De même, je suggère que la pénibilité du travail soit mieux prise en compte, dans le privé comme dans le public.
- En troisième lieu, il me paraît indispensable d'instaurer un équilibre équitable entre les régimes de retraites des salariés du privé et ceux des fonctionnaires.
La réforme à venir impliquera un effort, c'est indiscutable. Il serait démagogique de prétendre le contraire puisque la démographie fait que le nombre des actifs cotisants par rapport au nombre des inactifs qui reçoivent des prestations -les retraités-, va se déséquilibrer inévitablement. D'ailleurs, le fait qu'on ait créé 2.100.000 emplois pendant cette période a été une contribution pour rendre moins difficile la solution du problème de la retraite parce qu'on a plus de 2.000.000 de personnes de plus qui cotisent aujourd'hui qu'hier ! Le fait de réduire le chômage aide aussi à apporter des solutions. Le fait de remettre au travail des hommes et des femmes de plus de 50 ans aide à trouver des solutions. Nous devons poursuivre cette mise en activité du maximum d'hommes et de femmes mais le déséquilibre en tout état de cause existe. Nous voulons consolider le système de retraite par répartition, garantir le niveau des retraites : cela passe par un effort, une contribution. Une part en sera assurée solidairement, par le biais du fond de réserve des retraites, dont la dotation continuera de s'accroître. Une part cependant concerne les salariés. Cet effort doit être assumé par tous, équitablement.
Cela ne signifie pas que sa nature doive être la même pour tous. Il me paraît souhaitable, de préserver la diversité des régimes. Toute réforme concernant la fonction publique devra notamment poser la question des modalités d'intégration des primes dans le calcul de la retraite. Au-delà, deux voies sont envisageables : l'augmentation des cotisations ou l'allongement de la durée des cotisations : puisque nous vivons plus longtemps, il n'est pas anormal de travailler plus longtemps. Mais c'est la négociation qui devra permettre de déterminer la solution la mieux adaptée, collectivement.
- Enfin, nous pourrons développer l'épargne salariale, comme nous avons commencé à le faire, sous le contrôle des partenaires sociaux. Il ne s'agit pas de fonds de pension individuels, mais de complément collectif. Ce n'est pas pour moi le cur de la réforme mais d'un dispositif additionnel, du " troisième étage " du système.

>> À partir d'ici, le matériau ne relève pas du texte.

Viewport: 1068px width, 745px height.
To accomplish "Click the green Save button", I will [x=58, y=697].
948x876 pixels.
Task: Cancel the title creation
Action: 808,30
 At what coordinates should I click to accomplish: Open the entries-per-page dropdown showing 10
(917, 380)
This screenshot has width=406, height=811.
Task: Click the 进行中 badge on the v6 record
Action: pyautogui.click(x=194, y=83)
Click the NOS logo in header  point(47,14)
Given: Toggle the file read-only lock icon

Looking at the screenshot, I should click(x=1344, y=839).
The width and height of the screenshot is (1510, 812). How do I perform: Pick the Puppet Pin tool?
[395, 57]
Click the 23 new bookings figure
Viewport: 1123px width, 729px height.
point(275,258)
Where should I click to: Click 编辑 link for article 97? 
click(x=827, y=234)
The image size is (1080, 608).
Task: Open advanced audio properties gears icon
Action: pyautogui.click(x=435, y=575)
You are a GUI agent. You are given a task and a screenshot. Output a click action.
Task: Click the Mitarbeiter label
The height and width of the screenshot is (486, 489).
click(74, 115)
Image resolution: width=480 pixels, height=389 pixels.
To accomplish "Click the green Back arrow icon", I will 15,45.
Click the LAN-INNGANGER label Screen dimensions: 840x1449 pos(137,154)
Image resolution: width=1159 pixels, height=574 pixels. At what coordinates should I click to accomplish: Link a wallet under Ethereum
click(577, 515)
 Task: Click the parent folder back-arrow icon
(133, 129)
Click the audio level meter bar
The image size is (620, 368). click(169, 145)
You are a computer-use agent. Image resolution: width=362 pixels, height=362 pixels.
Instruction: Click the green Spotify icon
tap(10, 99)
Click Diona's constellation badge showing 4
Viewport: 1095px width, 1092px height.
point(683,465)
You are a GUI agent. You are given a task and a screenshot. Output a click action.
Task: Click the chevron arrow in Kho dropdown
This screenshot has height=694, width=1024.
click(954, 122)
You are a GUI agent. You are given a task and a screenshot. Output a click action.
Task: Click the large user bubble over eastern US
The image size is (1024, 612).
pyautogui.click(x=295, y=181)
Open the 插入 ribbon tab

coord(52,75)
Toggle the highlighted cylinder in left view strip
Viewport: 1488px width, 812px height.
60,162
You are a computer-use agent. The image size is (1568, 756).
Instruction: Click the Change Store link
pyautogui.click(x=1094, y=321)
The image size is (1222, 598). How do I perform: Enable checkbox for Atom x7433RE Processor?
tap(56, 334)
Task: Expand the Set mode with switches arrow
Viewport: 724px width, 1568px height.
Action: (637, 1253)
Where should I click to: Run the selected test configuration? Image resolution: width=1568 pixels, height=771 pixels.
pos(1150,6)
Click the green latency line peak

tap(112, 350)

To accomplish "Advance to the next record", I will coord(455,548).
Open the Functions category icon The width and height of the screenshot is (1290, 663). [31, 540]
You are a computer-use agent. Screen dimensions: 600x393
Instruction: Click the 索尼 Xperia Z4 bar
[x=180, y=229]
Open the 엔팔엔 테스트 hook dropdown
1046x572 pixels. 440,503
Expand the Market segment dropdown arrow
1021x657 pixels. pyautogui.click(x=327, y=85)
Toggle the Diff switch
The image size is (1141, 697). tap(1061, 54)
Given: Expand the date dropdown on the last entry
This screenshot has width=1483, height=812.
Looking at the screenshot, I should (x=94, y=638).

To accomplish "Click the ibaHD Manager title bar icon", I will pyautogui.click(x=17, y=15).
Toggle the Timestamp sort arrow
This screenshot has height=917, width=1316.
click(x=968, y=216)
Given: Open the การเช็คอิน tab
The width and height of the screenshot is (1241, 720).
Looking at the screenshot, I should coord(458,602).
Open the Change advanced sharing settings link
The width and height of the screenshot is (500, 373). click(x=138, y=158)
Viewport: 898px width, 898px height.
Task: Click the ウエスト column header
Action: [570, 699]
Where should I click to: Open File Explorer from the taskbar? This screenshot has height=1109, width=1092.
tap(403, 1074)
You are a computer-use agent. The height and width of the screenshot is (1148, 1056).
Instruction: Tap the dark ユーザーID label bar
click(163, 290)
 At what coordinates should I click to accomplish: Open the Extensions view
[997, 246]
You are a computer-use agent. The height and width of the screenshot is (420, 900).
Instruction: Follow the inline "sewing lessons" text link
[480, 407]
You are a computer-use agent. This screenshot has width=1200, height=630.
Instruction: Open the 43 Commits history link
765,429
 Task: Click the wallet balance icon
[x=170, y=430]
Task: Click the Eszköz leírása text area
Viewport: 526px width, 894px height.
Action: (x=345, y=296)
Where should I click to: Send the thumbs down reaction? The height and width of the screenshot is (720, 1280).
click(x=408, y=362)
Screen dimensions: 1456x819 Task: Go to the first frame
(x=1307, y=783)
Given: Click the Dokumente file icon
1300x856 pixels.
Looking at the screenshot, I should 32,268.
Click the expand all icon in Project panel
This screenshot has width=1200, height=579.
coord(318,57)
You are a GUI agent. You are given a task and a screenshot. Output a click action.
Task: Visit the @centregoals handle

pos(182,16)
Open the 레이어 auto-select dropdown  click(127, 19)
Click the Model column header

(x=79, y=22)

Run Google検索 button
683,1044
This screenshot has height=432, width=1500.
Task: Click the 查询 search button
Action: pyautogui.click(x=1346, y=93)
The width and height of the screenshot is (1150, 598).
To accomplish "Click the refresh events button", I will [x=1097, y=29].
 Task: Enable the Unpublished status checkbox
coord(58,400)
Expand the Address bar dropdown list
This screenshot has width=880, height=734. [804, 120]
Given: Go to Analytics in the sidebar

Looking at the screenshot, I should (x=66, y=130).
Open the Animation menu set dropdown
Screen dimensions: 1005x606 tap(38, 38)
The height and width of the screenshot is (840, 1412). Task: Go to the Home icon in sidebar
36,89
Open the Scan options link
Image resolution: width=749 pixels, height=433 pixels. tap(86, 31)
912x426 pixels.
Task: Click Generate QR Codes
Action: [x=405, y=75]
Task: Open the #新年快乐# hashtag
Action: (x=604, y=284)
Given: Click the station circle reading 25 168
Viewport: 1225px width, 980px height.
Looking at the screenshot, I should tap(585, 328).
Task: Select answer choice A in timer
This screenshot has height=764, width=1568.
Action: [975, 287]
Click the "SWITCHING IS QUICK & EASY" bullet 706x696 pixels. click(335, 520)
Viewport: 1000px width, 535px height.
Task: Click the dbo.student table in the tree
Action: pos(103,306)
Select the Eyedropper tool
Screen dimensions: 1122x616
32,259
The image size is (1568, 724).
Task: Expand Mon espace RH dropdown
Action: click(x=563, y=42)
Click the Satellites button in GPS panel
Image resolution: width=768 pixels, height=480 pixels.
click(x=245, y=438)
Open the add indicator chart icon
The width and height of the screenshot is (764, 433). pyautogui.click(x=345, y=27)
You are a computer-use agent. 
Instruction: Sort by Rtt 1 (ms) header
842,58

La droite propose des fonds de pension à la française ; elle tente aujourd'hui de faire croire que c'est anodin : si ça l'est, on ne comprend pas pourquoi elle a voté puis refusé d'abroger la loi Thomas ; on ne comprend pas pourquoi depuis 5 ans, elle explique que l'avenir passe par la capitalisation individuelle. Pour ma part, je dis clairement que l'épargne salariale que nous proposons s'inscrit dans la continuité des dispositifs existants, et ne doit pas se substituer à la retraite par répartition de quelque manière que ce soit.
CONCLUSION
La politique des retraites n'est pas seulement une affaire de choix financiers, même si ceux-ci ne peuvent être éludés. Elle renvoie au nouveau contrat social que les Français attendent dans une société en voie d'évolution rapide. La retraite, synonyme de pauvreté il y a 30 ans est aujourd'hui promesse de nouvelles activités ou de nouveaux engagements. C'est une chance à saisir, et à garantir.